5.1. Geometry and Problem Statement Test III
The CAD geometry was generated with ICEM-CFD . The grid consists of 18 Million elements and 10 Million nodes. It is a hybrid mesh. It contains hexahedral and tetrahedral elements. Lower plenum structures (steam support tubes) were included in the model. Local mesh refinement at the ECC injection line and around the steam support tubes was done. All four loops including the broken leg and the four pump simulators were modelled.
The CFD code for simulating the UPTF experiments studies was ANSYS CFX (ANSYS CFX, 2017). In the current study, the CFD simulations were carried out according to the Best Practice Guidelines (Menter, 2004), with respect to model validation against experiments and grid studies. A convergence criterion of 10-4 was considered to ensure negligibly minor iteration errors. In the calculations shown below, the High-Resolution (HR) discretization scheme of ANSYS CFX was used to discretize the convective terms in the model equations. A second-order implicit scheme was used to approximate the transient terms. The time step size was 0.1 s. The Shear Stress Transport (SST) turbulence model was used to model the effects of turbulence on the mean flow. The initial conditions were modelled according to the experimental values.

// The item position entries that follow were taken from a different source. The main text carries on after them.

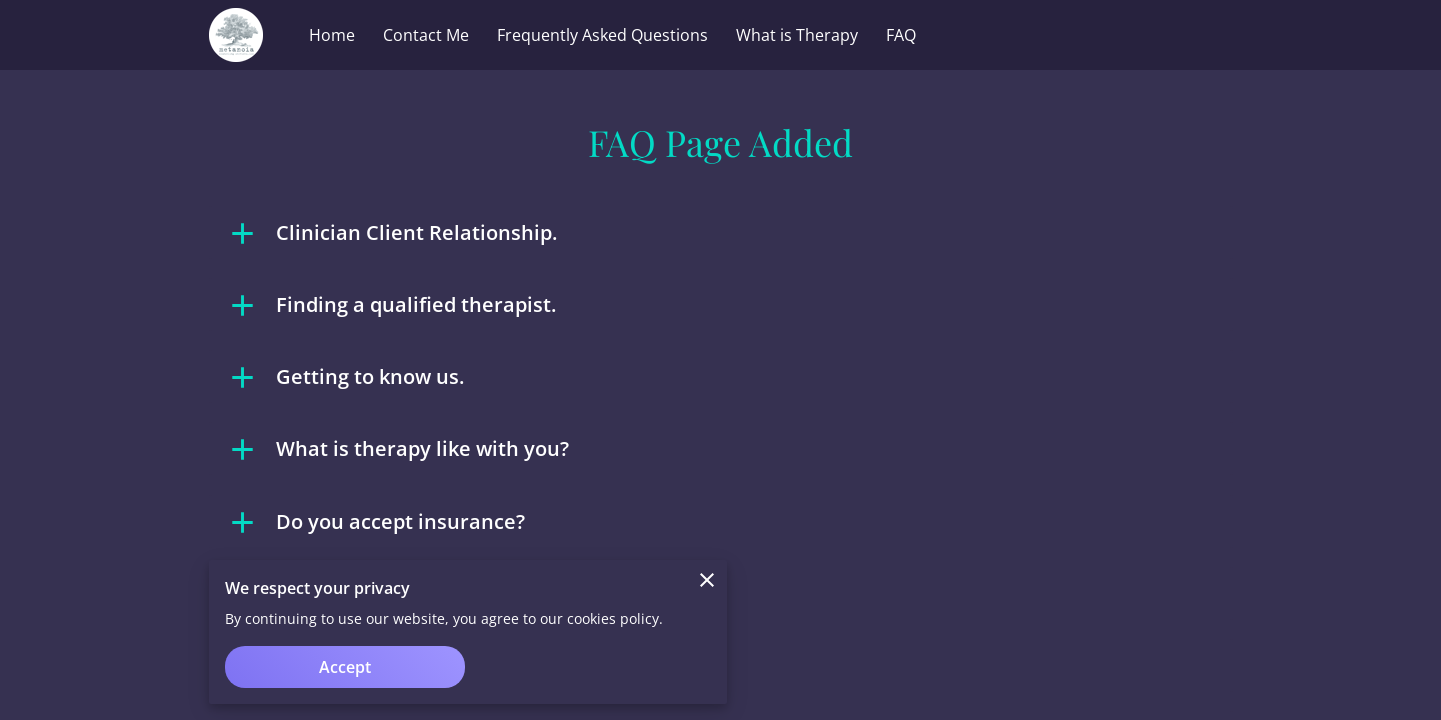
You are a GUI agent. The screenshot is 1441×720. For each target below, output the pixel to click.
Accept (345, 667)
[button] (721, 233)
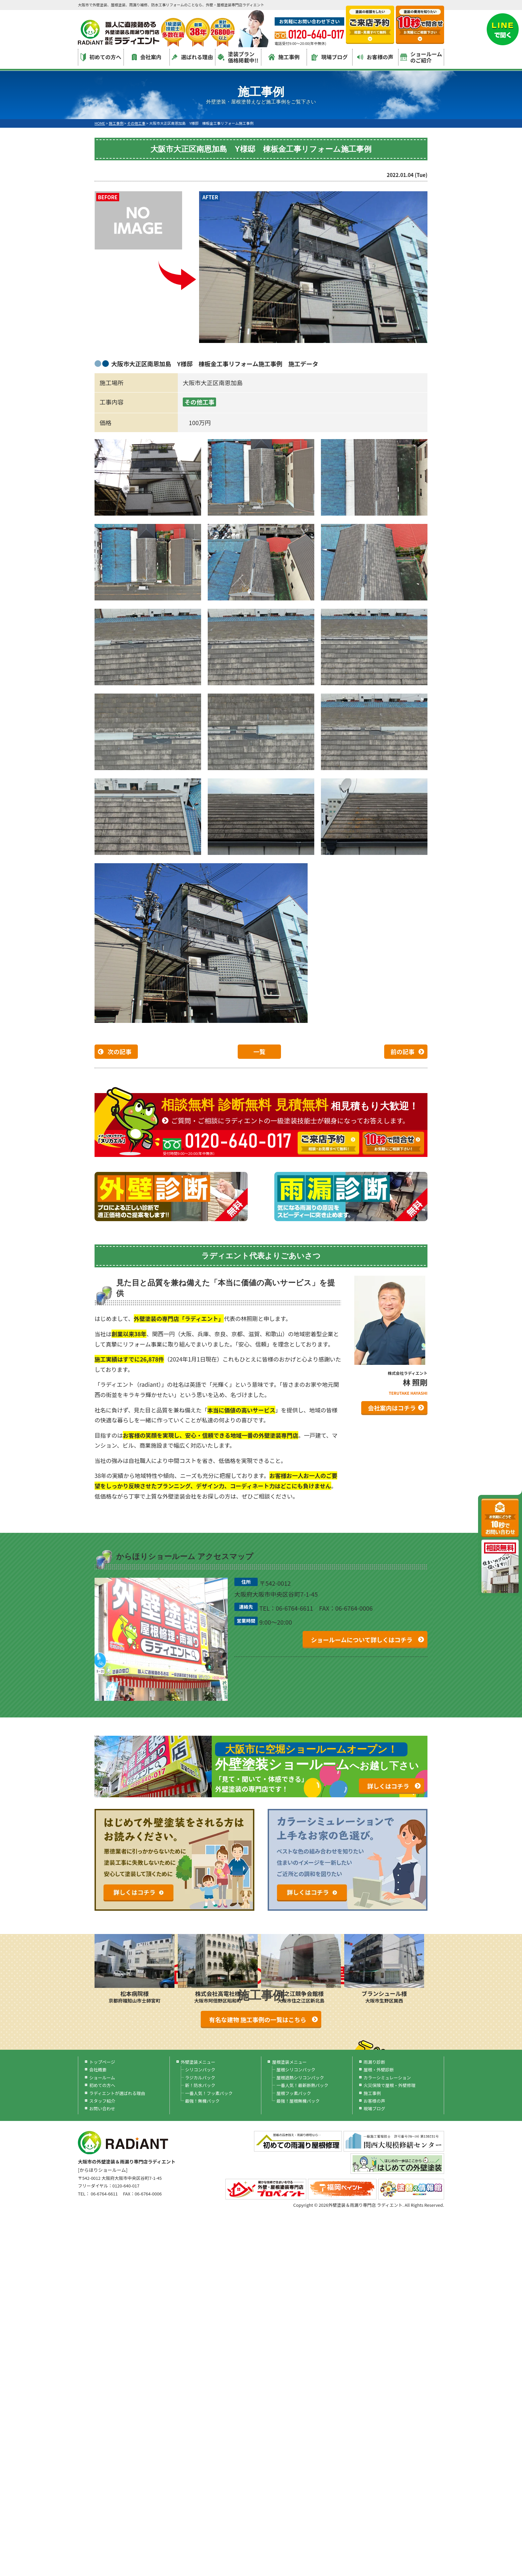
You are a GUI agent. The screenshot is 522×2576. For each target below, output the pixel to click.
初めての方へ (101, 57)
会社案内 (146, 57)
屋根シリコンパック (295, 2069)
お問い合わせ (102, 2108)
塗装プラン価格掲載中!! (238, 57)
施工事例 (284, 57)
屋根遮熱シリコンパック (300, 2077)
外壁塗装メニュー (198, 2062)
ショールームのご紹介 (421, 57)
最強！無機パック (202, 2101)
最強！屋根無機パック (298, 2101)
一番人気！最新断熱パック (302, 2085)
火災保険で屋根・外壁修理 (389, 2085)
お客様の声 (375, 57)
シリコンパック (200, 2069)
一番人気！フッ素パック (209, 2093)
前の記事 (402, 1051)
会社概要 (98, 2069)
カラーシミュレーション (387, 2077)
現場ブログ (330, 57)
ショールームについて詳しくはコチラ (361, 1639)
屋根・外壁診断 (379, 2069)
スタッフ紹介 (102, 2101)
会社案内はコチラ (392, 1407)
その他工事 (199, 402)
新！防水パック (200, 2085)
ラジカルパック (200, 2077)
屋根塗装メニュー (289, 2062)
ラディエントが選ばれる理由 (117, 2093)
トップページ (102, 2062)
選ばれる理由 (192, 57)
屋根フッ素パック (293, 2093)
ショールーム (102, 2077)
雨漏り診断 (374, 2062)
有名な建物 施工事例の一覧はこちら (257, 2019)
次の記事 (119, 1051)
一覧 (259, 1051)
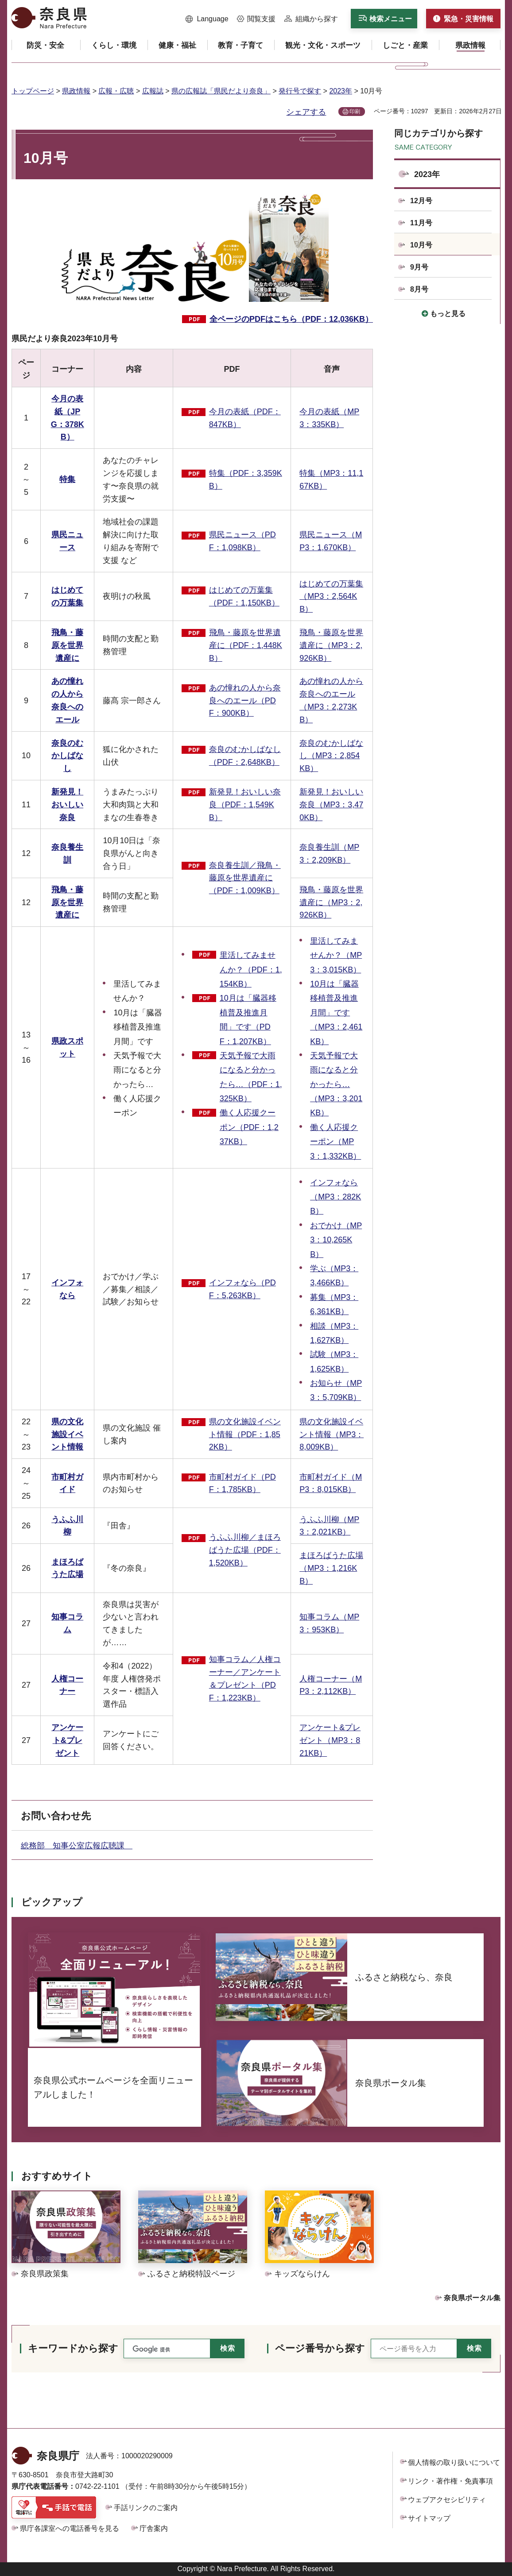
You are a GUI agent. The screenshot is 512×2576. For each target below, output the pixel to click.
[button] (207, 19)
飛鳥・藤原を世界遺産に (67, 645)
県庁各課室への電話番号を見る (69, 2528)
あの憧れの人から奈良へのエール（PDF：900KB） (245, 700)
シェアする (306, 112)
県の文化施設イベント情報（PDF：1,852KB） (245, 1434)
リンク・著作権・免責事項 (450, 2481)
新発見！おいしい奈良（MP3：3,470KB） (331, 804)
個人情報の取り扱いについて (454, 2462)
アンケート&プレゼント (67, 1740)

5.3. Results and Discussion Test III
In this calculation three hot leg side ECC injections were assumed according to the experiment. The ECC water is distributed in channels that correspond with the falling water regions in the outer core region (Figs. 33-38), while hotter and therefore lighter coolant is rising in the centre of the core. In the lower plenum the downwards flowing coolant is redirected into the centre of the core and flowing upwards (Fig. 37).
Compared to the experimental findings, the calculation also shows the disjunct distribution of the flow area in the fuel element head plate in break through channels in areas with water up-flow (Fig. 29 vs. Fig. 37) and the full inflow of hot leg side emergency core cooling injection water into the core (Fig. 37). In the experiment (Fig. 30) break through channels were determined smaller than 20 fuel elements per ECC injection line. Also the CFD calculation shows this trend. Using the experimental conditions with water level in the core and the upper plenum above the hot legs and a relatively low core-vapor production; the calculation shows, that the core can be cooled all the time during the transient.
6. Summary and Conclusion
Three UPTF tests were selected and post-test calculation were performed. The major focus was analyzing the qualitative flow behavior. In the case of the CFD calculation of UPTF Test I the stratification in the cold leg is accurately predicted by the code. The calculated lowest temperatures are in the range of the experiment. The flow behavior in the downcomer is well predicted apart from some spurious circumferential oscillations. The two phase CFD calculation is in good agreement with the experimental data of UPTF Test II. It indicates that CFD is a promising approach for the nuclear reactor safety analysis. In addition, a full scale model with all details of the UPTF test facility was developed. The CFD calculation is in good agreement with the experimental data of UPTF TEST III. In order to analyze further UPTF experiments quantitative comparison is necessary in future.
The project was partly funded by the Nuclear Special Committee “Plant engineering” of VGB PowerTech (Germany).